Another view of this fragmentation is provided by Figure 3. In this composition plot, the share of all blocks that are interior to the cluster—those that only touch other blocks in the same cluster—is represented by the gray area. The blue fraction shows blocks that are touching their NBFC. These are blocks where the “second-best choice” assignment is feasible, since the block could be re-classified to its second-best choice and not affect the spatial fragmentation in the map. Finally, the red area denotes the share of blocks that are on the boundary of their own cluster, but are not near any member of their NBFC. These are the blocks where a “second-best choice” assignment would affect territorial integrity. In addition to the shares from latent/discovered neighborhoods, we show “empirical” fractions of the same quantities: census blocks in Zillow neighborhoods that touch a neighborhood that is next-most demographically similar to the block itself, or that are on the boundary of a neighborhood but do not touch a neighborhood that is next-most demographically similar. These are shown by the horizontal dashes crossing the right vertical axis of each facet in Figure 3.

Interpreting Figure 3, we can understand a few things. First, as is mathematically necessary, the share of interior blocks declines as the number of clusters increases. Second, despite this increasing fragmentation, the number of blocks that touch their NBFC is relatively stable as the number of clusters increases. This occurs quickly for the spatial agglomerative clusters, but both are remarkably stable at around k = 20. Third, we see that groups defined without spatial information (k-means) tend to be much more fragmented than either the empirical neighborhoods or the clusters discovered using the explicit spatial clustering technique. The fraction of blocks that is interior to a cluster is consistently smaller in the aspatial k-means map, and clusters are much more dramatically interspersed. The most spatially coherent solution seen in the k-means clustering solutions (that with the smallest k) is still more fragmented than the most fragmented spatial agglomerative clustering solution (that with the largest k). Finally, the empirically observed breakdowns are quite low; given that only 7% of the 7729 blocks with non-zero population sit on the boundary between two Zillow neighborhoods, only 11% of these boundary blocks (approximately 0.08% overall) are themselves near their NBFCs. Thus, the level of spatial cohesion in the Zillow neighborhoods is much higher than even those detected using the spatially explicit clustering method.
+++
▶ _TASKS TO PERFORM_:
1. In the passage on neighborhood fragmentation, what does the gray area in Figure 3 represent?
2. From the passage on neighborhood fragmentation, list each colored area in the Figure 3 composition plot along with what it shows.
3. Extend the passage on neighborhood fragmentation with a paragraph that picks up after its last sentence.
The records can be ignored here.
+++
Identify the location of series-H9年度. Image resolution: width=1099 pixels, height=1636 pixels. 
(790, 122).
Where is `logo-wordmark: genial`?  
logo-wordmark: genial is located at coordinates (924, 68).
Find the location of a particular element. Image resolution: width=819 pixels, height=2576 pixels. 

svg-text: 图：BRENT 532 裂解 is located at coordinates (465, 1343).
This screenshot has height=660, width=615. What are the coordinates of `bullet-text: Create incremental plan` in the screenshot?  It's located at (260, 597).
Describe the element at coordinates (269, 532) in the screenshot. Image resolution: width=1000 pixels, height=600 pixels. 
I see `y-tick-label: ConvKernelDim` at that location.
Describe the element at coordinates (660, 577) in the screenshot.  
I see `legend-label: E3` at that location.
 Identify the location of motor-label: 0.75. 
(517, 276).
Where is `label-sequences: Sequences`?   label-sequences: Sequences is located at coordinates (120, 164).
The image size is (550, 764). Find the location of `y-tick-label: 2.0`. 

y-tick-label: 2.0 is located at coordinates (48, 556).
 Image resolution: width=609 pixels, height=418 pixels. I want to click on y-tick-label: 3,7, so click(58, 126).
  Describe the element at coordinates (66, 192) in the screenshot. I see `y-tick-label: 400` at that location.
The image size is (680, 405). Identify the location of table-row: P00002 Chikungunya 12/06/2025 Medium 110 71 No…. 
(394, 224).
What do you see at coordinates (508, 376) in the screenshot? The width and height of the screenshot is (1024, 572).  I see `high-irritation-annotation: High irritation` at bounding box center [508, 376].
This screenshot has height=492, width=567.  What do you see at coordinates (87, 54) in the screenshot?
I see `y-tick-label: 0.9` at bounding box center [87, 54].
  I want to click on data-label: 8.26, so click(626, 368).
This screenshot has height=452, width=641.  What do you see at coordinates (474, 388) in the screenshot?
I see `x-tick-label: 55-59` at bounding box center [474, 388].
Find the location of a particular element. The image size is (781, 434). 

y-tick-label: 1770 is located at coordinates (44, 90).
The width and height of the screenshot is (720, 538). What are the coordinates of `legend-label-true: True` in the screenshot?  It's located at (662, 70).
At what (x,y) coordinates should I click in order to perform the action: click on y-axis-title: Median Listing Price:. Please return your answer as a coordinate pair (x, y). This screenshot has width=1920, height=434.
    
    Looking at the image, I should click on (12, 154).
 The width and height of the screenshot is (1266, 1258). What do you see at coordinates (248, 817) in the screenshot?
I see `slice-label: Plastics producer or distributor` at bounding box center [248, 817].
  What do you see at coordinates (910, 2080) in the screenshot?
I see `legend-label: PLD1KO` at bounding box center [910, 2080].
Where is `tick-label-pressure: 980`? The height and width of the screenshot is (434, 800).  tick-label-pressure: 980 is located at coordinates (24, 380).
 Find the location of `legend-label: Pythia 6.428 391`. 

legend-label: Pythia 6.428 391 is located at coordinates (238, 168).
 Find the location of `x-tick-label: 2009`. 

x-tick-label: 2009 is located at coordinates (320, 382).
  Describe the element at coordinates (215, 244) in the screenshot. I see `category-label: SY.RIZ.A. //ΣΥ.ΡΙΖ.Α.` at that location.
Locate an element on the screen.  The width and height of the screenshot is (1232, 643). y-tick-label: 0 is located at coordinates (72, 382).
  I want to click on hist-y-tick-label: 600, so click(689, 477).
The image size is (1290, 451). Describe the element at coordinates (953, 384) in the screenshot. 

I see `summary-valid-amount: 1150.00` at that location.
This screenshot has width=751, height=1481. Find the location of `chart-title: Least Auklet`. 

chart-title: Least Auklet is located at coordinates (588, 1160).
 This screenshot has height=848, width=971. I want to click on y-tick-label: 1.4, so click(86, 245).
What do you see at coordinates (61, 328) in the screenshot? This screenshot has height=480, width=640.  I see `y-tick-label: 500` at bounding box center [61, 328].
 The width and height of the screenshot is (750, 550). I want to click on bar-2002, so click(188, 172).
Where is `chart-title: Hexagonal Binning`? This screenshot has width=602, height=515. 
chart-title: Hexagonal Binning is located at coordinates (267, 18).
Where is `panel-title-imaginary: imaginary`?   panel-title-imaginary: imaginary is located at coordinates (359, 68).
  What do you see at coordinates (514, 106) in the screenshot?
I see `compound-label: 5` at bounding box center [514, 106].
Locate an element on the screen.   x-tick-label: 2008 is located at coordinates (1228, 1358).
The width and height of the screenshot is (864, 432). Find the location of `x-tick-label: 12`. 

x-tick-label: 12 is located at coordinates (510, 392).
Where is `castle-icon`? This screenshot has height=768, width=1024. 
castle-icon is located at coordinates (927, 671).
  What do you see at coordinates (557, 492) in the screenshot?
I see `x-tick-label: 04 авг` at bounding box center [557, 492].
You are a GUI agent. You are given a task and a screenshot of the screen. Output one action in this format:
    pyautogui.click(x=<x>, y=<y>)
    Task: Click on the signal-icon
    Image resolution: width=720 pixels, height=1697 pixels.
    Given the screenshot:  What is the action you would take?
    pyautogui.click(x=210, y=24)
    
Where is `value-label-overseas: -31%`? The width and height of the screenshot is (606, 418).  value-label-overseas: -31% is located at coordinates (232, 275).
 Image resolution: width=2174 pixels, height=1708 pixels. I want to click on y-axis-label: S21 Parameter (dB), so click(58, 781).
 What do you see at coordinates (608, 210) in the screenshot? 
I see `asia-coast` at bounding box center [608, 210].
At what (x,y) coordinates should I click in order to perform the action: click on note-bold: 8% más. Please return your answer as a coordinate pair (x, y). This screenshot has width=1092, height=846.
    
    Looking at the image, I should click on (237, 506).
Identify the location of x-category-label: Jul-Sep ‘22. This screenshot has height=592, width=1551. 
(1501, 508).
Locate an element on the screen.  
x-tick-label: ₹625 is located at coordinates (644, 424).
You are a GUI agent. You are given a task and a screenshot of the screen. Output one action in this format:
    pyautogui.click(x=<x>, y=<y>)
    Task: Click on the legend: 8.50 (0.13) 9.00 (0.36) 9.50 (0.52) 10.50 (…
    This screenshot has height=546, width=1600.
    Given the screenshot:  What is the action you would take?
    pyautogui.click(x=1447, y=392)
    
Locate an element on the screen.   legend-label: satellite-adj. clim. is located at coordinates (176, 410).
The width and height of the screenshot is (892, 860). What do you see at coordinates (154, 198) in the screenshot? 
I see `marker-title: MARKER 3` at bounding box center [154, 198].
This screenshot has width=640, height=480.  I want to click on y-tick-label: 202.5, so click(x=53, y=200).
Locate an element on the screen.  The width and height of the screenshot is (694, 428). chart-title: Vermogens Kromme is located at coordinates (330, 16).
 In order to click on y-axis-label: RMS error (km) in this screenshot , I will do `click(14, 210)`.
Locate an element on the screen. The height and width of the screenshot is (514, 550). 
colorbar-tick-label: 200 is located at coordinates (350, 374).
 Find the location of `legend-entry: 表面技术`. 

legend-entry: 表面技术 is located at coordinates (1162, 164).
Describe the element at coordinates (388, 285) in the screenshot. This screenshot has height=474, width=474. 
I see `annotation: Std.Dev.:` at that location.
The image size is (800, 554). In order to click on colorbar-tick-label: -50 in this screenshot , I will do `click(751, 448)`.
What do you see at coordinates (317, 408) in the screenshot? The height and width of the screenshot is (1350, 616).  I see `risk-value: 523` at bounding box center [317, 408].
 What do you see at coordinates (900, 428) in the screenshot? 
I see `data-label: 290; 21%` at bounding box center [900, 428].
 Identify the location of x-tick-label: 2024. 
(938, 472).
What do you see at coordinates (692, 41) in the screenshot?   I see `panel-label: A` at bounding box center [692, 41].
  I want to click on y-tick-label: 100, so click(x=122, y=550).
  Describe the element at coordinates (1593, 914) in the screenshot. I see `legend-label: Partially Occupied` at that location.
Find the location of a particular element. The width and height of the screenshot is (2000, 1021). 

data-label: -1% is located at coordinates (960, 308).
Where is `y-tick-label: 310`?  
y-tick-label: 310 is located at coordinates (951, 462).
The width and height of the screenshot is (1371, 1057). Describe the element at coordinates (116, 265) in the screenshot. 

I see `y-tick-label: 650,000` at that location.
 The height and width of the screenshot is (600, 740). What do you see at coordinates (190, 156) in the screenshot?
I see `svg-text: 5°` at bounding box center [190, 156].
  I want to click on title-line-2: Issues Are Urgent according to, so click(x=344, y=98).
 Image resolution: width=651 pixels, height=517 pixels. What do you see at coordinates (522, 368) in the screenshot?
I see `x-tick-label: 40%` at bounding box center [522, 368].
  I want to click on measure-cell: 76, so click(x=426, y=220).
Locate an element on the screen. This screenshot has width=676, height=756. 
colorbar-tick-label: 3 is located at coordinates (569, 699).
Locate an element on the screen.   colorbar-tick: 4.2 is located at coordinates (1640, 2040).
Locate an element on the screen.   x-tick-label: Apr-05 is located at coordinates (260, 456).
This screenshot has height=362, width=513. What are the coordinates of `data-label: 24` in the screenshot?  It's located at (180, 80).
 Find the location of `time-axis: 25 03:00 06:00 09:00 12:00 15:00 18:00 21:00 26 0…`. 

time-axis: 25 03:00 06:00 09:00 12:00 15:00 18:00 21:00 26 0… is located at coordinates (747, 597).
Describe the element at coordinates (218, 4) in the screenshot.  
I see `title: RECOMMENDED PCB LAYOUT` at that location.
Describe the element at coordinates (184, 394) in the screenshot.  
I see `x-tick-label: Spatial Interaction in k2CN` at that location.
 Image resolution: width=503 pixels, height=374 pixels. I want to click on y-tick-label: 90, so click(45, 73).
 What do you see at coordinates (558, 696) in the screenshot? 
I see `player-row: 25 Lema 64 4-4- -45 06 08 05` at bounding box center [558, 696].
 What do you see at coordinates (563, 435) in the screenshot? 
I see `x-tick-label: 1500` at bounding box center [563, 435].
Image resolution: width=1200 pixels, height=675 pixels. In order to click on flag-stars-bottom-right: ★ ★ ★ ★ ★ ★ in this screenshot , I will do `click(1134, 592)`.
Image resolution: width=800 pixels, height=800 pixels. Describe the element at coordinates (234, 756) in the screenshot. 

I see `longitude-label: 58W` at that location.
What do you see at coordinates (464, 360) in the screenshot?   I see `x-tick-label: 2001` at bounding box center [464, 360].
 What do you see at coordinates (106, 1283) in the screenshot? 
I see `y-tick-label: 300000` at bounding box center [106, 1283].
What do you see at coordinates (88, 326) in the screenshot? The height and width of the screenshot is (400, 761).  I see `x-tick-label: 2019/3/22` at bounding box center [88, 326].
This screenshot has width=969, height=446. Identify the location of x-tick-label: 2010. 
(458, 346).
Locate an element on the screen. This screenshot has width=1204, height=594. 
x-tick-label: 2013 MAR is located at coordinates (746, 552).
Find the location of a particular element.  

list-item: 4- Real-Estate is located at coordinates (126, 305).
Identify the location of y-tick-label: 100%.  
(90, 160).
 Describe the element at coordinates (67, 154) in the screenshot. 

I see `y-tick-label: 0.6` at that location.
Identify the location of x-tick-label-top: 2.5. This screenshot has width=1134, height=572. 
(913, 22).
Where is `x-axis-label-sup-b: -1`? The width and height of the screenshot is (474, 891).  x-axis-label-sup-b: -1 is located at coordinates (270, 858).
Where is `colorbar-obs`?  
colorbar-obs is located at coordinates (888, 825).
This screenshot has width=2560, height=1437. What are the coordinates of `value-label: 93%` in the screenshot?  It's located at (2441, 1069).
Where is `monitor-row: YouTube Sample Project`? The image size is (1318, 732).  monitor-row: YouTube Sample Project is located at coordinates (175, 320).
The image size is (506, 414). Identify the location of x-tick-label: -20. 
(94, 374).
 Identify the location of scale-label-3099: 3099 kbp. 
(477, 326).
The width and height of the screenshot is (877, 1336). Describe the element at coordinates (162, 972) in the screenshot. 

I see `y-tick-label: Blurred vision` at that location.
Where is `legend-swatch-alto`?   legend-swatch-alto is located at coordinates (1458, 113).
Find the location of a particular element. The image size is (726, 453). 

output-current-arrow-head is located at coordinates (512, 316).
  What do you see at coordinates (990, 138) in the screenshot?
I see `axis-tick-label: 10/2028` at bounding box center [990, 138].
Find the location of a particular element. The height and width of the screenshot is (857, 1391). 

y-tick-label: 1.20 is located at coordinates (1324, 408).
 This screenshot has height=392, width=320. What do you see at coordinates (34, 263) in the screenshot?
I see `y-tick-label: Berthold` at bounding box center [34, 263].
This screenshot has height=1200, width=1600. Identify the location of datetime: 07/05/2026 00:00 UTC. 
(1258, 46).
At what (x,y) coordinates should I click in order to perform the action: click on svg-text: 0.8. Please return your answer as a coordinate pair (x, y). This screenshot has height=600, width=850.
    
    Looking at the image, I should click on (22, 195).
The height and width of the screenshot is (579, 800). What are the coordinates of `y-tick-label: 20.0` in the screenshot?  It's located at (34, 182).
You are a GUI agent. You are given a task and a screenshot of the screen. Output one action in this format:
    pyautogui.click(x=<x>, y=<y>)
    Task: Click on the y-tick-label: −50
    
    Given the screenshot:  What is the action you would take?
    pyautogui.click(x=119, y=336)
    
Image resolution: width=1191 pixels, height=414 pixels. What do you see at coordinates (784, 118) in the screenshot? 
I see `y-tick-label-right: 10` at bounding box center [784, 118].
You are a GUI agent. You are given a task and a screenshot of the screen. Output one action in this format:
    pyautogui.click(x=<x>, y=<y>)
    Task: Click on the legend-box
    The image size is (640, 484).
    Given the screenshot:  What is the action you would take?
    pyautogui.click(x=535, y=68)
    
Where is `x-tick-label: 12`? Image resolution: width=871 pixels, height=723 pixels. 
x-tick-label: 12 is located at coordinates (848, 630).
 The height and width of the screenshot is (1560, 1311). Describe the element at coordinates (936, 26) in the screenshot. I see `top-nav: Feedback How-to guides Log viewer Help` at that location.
+++
▶ _NUMBERED RESPONSES_:
1. The gray area represents the share of all blocks that are interior to their cluster, meaning they touch only other blocks in the same cluster.

2.
- Gray: blocks interior to the cluster, touching only blocks in the same cluster
- Blue: blocks touching their NBFC, where a "second-best choice" assignment is feasible
- Red: blocks on the boundary of their own cluster but not near any member of their NBFC, where a "second-best choice" assignment would affect territorial integrity

3.
Silhouette scores are not spatial
Focusing on the empirical case, the interplay between these NBFCs and the silhouette scores is shown in Figure 4. Note that the preponderance of silhouette scores is negative for real-world neighborhoods. This means that, in terms of their racial composition, census blocks are nearly always more similar to a different neighborhood than they are to the neighborhood in which they reside. Together, this suggests that silhouette scores will always favor more socially homogeneous neighborhoods, without regard for spatial feasibility or geographical plausibility. Neighborhoods (empirical or embedded within the data) are more diverse than these optimal socially homogeneous partitions that the silhouette refers to. Indeed, any realistic urban place geography will be considered less “well-fit” by the silhouette score, since attribute coherence and geographic coherence are usually opposing objectives. By the same logic, any spatially informed clustering method must also be less “well-fit.” Any non-geographical measure of cluster fit exhibits this same property, as noted by Shelton and Poorthuis (2019).

Silhouettes and next-best-fit clusters for US Census blocks within Zillow neighborhoods in Brooklyn, NY.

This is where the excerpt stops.